Main achievement: Designing and proving the value of a temporal consistency reward that checks both session closeness and utterance-level fidelity, turning vague time phrases into well-grounded answers.
Future directions: Learn time alignment with weaker or no annotations, integrate the time filter into the policy end-to-end, handle multiple calendars and languages, and add uncertainty-aware outputs for fuzzy time.
Why remember this: It shows that being time-smart isn’t about reading more—it’s about reading the right things at the right time, with feedback that teaches the model how to respect the calendar inside conversations.
Practical Applications
- •Personal timeline Q&A: “When did I say I’d start the gym routine?” with correct session citation.

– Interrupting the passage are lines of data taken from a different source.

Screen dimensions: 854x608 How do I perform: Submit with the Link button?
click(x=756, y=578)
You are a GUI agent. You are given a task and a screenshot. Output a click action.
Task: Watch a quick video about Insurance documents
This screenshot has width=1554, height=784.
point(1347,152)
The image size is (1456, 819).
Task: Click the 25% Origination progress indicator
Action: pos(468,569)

- •Family planning: Track which weekend was chosen for trips or birthdays across long chats.
- •Health journaling: Align symptoms or medications with dates to answer doctor-prep questions.
- •Project logs: Identify which meeting decided a feature and when, even months later.
- •Customer support history: Pinpoint when a promise or policy was discussed in multi-session tickets.
- •Education coaching: Recall when study goals were set and measure progress over time.
- •Team retrospectives: Order events (deploys, incidents) accurately for postmortems.
- •Legal/compliance review: Cite the exact session where a policy was approved and on what date.
- •Financial planning: Track when budget changes were agreed upon across several sessions.
- •Event planning: Confirm what was finalized “last night” versus “two weeks earlier.”